La trampa de la fricción visual
Existe una contradicción fundamental en la ingeniería de producto actual. Invertimos miles de millones en reducir la latencia de los modelos de lenguaje a milisegundos, solo para desperdiciar esa ventaja competitiva obligando al usuario a enfocar la vista en un dispositivo. Cuando miras una pantalla, tu capacidad de procesamiento periférico se anula. El cerebro humano no puede gestionar el mundo real y una interfaz digital simultáneamente con la misma eficiencia.

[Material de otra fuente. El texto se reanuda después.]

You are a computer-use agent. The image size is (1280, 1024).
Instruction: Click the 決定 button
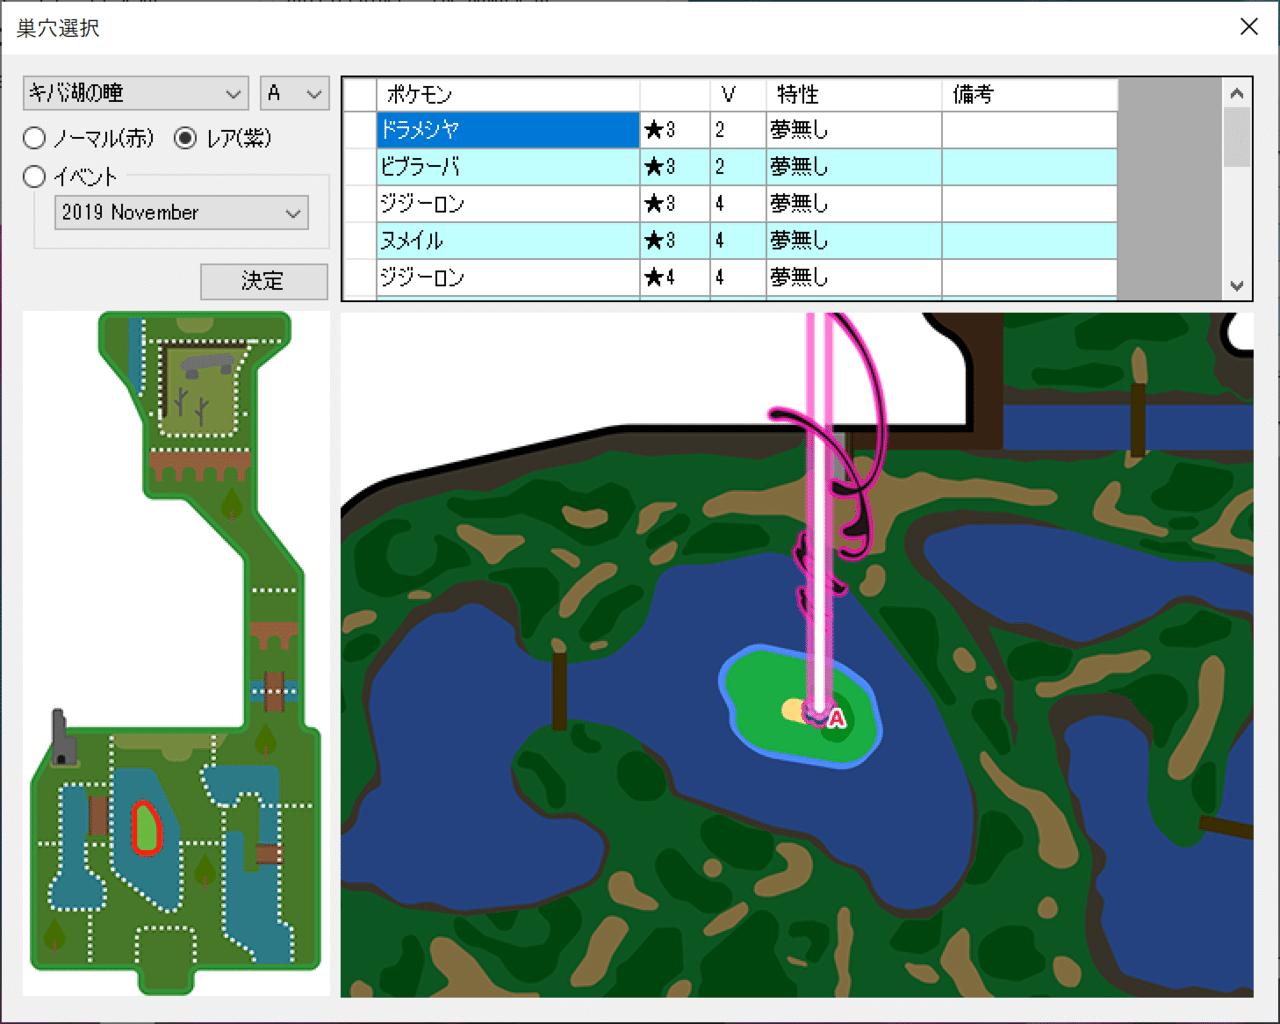click(x=264, y=282)
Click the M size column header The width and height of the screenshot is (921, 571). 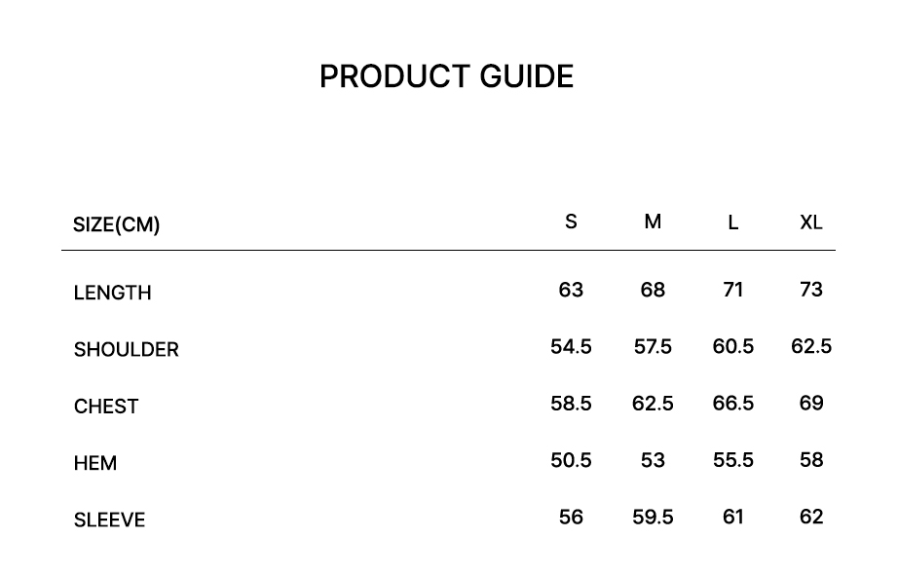[652, 222]
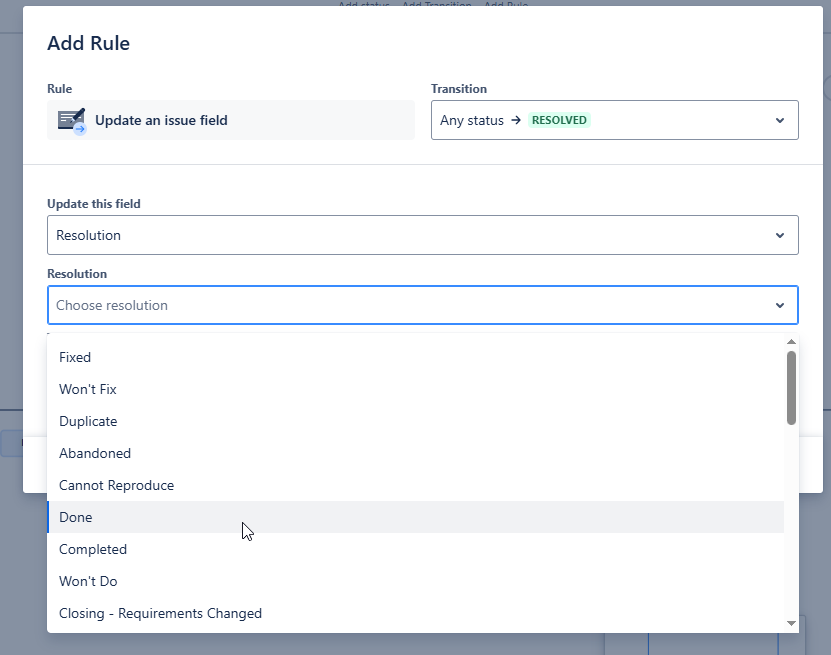Select the Duplicate resolution option
The width and height of the screenshot is (831, 655).
87,421
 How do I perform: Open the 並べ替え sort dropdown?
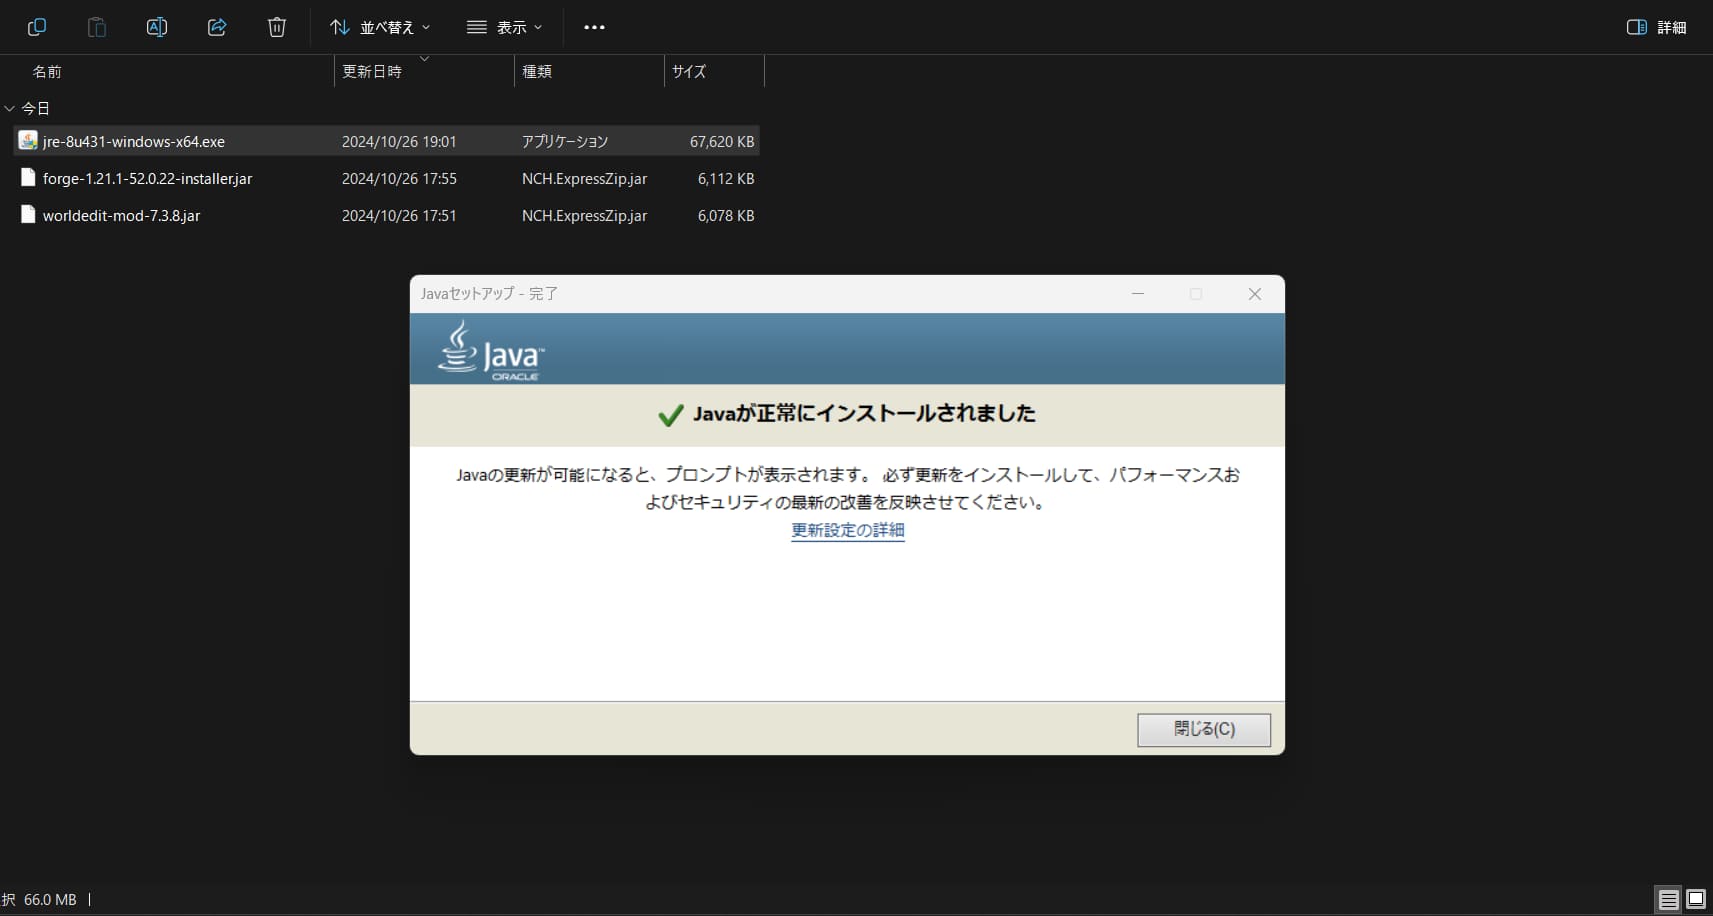[x=380, y=27]
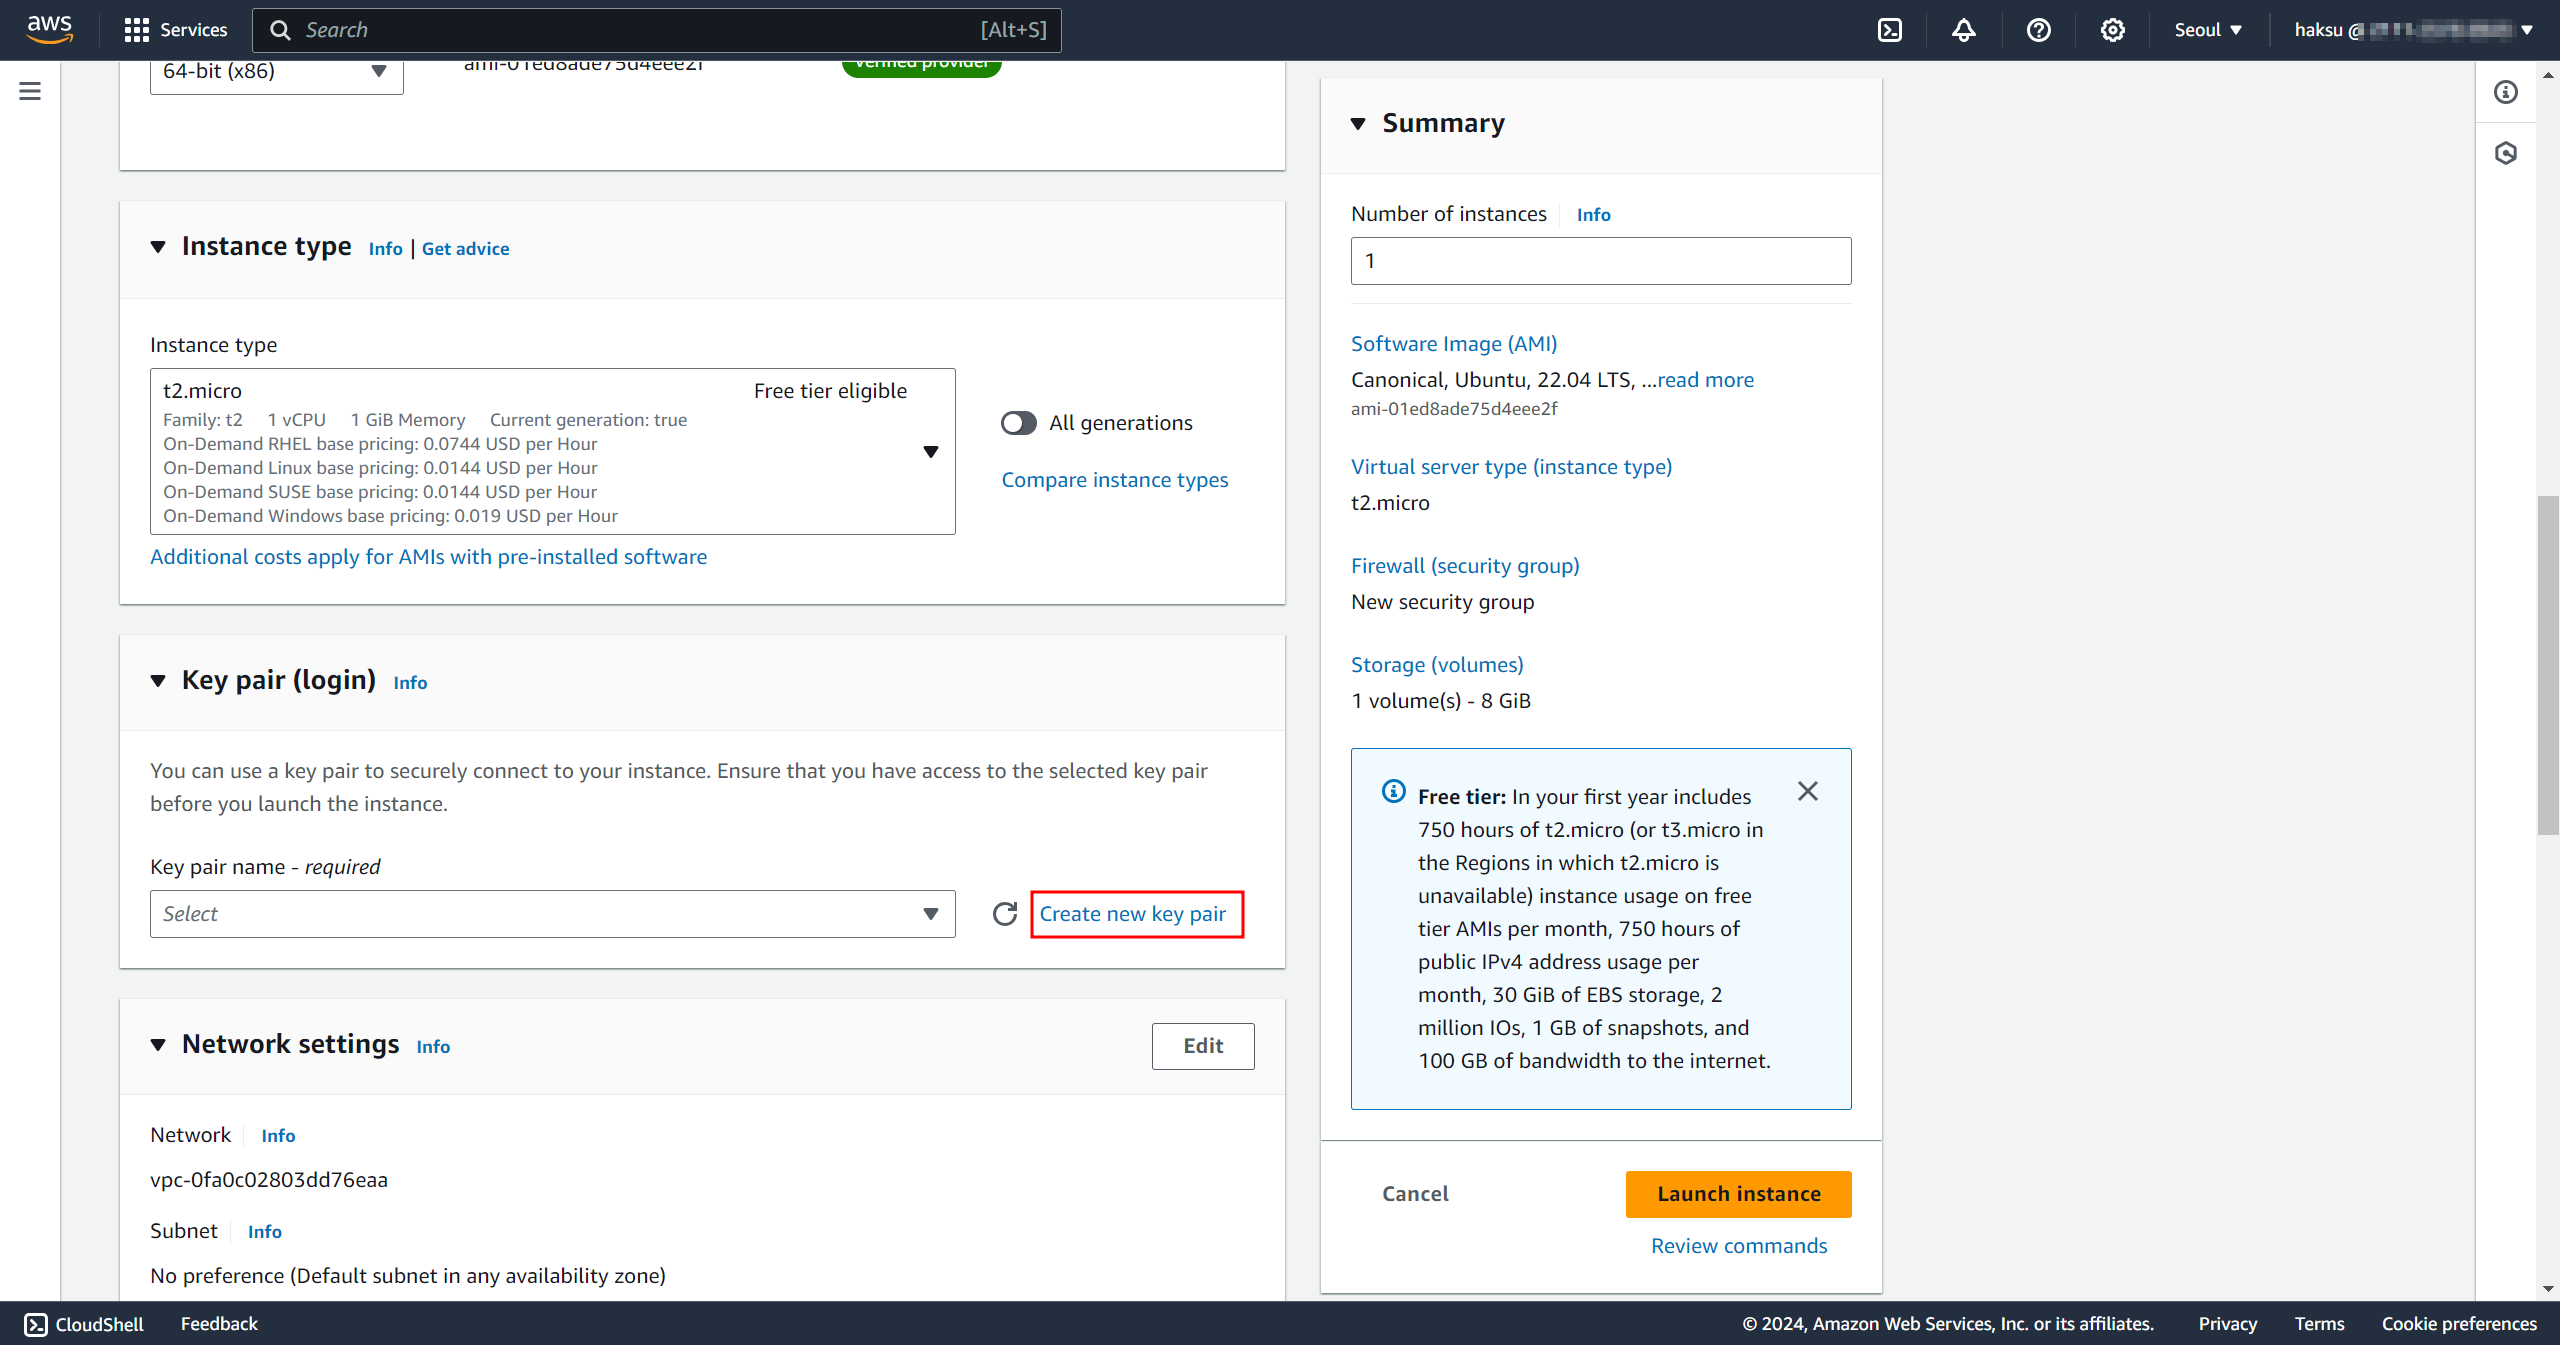The height and width of the screenshot is (1345, 2560).
Task: Collapse the Network settings section
Action: (x=158, y=1045)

El fracaso de los dispositivos tipo Rabbit R1 es la prueba definitiva de esta tesis. No fallaron por falta de potencia o por un mal modelo de lenguaje; fallaron porque intentaron convencernos de que necesitábamos un teléfono más pequeño y menos capaz. El mercado no requiere otro dispositivo de consumo que compita por nuestro tiempo de pantalla. Necesitamos sensores contextuales que ejecuten tareas sin solicitar permiso visual. Lo interesante acá es que la industria parece más interesada en mantenernos encadenados a las métricas de atención tradicionales que en resolver la carga mental del usuario.
Cuando observamos el mercado latinoamericano, la tendencia se vuelve aún más clara en el sector B2B. Empresas operativas de gran escala, como Kavak, han logrado eficiencias masivas al eliminar la fricción en sus procesos de inspección vehicular. Al integrar sistemas de voz y sensores que guían al inspector sin necesidad de que este consulte constantemente una interfaz, el ROI se desplaza de la pantalla a la ejecución. En estos entornos, el throughput no aumenta por tener mejor resolución, sino por tener menos interrupciones.
El fin de la era del "iPhone de la IA"
Aquí discrepo abiertamente con quienes siguen esperando el nacimiento del "iPhone de la IA". Esa analogía está agotada. El iPhone fue un éxito rotundo porque fue diseñado para el consumo de contenido visual. El hardware de IA, por definición, debe ser un motor de ejecución de tareas ambientales. La IA no es algo que se mira, es algo que sucede.
Las empresas atrapadas en la fabricación de pantallas se enfrentan a un riesgo existencial: están cautivas de sus propias cadenas de suministro y de un modelo de negocio que depende de capturar la mayor cantidad de atención visual posible. Sin embargo, el futuro favorecerá a los fabricantes que se atrevan a eliminar los píxeles. Las interfaces hápticas, auditivas y la integración contextual en el entorno físico serán las que determinen quién domina la próxima década.
El KPI que los analistas deberían estar rastreando no es la tasa de clics ni el tiempo de uso, sino el "tiempo de atención recuperado". Si un dispositivo te obliga a levantar la vista del mundo para entender qué está ocurriendo, el diseño ha fallado. La pantalla, en la era de la IA, se ha convertido en el enemigo directo de la eficiencia.
Mi conclusión es directa: en menos de tres años, seremos testigos de un colapso en la demanda de hardware de IA que dependa de pantallas táctiles diminutas. El usuario empezará a penalizar el ruido visual. Quien insista en fabricar gadgets que nos obligan a bajar la cabeza mientras el mundo ocurre frente a nosotros, terminará siendo irrelevante. No hay vuelta atrás; la verdadera inteligencia debe ser invisible, o simplemente no es inteligente.